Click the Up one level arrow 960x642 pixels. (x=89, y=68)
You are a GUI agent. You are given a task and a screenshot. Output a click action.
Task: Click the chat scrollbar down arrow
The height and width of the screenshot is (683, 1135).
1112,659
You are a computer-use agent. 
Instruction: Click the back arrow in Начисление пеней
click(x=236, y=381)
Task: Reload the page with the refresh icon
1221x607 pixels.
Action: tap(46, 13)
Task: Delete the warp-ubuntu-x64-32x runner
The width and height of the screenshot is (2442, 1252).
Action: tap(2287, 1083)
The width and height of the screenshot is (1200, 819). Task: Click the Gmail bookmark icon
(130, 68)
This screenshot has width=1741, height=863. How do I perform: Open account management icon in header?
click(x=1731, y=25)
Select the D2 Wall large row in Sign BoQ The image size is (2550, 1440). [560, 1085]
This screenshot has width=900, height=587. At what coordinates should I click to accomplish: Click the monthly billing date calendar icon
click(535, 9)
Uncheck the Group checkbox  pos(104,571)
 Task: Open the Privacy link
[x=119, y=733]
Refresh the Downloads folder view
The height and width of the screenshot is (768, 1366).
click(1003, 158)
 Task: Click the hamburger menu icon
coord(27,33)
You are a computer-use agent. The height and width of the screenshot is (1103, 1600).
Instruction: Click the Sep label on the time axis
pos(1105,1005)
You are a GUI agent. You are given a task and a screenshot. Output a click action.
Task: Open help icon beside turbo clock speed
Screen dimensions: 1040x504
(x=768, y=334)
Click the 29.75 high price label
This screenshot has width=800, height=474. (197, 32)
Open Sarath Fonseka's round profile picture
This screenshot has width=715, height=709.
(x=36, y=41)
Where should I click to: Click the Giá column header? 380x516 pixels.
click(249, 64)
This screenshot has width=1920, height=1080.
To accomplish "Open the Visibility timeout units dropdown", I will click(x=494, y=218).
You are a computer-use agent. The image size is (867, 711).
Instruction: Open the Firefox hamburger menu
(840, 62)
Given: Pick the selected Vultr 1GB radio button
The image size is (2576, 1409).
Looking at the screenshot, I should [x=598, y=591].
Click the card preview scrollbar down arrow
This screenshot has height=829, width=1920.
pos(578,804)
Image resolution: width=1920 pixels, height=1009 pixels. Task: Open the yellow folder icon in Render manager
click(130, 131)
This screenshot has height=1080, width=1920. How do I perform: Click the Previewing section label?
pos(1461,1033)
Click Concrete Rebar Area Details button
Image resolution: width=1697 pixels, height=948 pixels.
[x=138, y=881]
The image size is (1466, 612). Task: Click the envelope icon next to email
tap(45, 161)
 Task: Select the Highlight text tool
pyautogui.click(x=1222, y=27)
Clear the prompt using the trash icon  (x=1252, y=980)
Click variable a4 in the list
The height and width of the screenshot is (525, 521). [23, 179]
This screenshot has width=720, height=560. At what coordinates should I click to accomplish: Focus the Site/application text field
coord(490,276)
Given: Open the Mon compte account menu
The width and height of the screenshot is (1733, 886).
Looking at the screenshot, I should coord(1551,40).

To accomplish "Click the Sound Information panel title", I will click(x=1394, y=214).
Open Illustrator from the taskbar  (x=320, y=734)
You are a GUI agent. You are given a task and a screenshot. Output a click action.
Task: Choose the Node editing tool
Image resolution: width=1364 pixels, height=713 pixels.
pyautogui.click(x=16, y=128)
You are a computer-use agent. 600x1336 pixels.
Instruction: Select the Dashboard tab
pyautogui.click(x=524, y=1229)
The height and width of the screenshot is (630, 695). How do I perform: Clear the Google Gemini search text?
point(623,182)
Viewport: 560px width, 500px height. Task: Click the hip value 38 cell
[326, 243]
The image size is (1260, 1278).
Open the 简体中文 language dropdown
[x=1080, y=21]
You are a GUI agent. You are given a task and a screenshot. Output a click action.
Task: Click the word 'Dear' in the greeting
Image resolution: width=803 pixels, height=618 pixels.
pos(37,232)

==========

Retype the data exactly as it appears, starting at the line that contains "This screenshot has width=720, height=560." and continuing through the end of the data, with both ends included.

This screenshot has width=720, height=560. At what coordinates should I click to accomplish: Focus the Site/application text field
coord(490,276)
Given: Open the Mon compte account menu
The width and height of the screenshot is (1733, 886).
Looking at the screenshot, I should coord(1551,40).

To accomplish "Click the Sound Information panel title", I will click(x=1394, y=214).
Open Illustrator from the taskbar  (x=320, y=734)
You are a GUI agent. You are given a task and a screenshot. Output a click action.
Task: Choose the Node editing tool
Image resolution: width=1364 pixels, height=713 pixels.
pyautogui.click(x=16, y=128)
You are a computer-use agent. 600x1336 pixels.
Instruction: Select the Dashboard tab
pyautogui.click(x=524, y=1229)
The height and width of the screenshot is (630, 695). How do I perform: Clear the Google Gemini search text?
point(623,182)
Viewport: 560px width, 500px height. Task: Click the hip value 38 cell
[326, 243]
The image size is (1260, 1278).
Open the 简体中文 language dropdown
[x=1080, y=21]
You are a GUI agent. You are given a task and a screenshot. Output a click action.
Task: Click the word 'Dear' in the greeting
Image resolution: width=803 pixels, height=618 pixels.
pos(37,232)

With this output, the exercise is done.